_Collected data entries:_
'''

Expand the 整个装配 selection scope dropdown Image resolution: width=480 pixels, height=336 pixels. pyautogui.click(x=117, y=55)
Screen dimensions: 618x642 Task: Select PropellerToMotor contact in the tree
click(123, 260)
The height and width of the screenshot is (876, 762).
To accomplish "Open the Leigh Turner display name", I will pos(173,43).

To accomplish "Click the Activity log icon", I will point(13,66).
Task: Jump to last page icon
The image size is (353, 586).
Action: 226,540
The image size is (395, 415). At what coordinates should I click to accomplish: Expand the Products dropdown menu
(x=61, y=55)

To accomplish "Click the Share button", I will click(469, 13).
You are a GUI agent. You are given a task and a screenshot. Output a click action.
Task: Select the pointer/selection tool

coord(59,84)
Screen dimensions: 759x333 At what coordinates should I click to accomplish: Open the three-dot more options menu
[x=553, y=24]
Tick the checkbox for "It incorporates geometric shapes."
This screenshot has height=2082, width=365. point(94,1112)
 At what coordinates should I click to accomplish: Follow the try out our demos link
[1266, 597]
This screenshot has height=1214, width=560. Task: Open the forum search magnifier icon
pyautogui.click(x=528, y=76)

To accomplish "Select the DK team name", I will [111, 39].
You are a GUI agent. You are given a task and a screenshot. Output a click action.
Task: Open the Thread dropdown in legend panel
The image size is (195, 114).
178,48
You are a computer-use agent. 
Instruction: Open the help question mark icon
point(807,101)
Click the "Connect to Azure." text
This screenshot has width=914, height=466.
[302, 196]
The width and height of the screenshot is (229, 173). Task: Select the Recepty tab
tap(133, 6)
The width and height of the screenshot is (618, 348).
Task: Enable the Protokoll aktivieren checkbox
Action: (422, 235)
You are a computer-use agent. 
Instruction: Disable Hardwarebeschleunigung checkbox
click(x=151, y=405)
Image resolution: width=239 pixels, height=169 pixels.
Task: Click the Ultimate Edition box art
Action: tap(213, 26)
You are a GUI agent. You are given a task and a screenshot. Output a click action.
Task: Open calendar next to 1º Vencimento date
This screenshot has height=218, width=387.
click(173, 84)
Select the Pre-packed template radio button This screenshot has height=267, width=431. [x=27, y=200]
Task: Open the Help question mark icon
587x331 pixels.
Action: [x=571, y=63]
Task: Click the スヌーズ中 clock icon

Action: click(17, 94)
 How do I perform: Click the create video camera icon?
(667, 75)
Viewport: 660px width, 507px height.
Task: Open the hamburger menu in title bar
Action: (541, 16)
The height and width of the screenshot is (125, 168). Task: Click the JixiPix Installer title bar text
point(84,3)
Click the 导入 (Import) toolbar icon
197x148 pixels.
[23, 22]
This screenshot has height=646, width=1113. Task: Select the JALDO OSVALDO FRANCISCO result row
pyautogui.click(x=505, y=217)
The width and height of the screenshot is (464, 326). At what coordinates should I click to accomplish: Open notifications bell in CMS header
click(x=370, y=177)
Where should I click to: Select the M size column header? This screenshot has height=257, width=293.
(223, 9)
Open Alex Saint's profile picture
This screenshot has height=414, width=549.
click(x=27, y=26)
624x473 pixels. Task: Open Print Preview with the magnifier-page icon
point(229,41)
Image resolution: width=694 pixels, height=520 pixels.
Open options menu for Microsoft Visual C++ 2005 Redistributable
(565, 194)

'''

Lines in the data containing the string "will" are to be counted; give that number alone.

_Your response:_ 4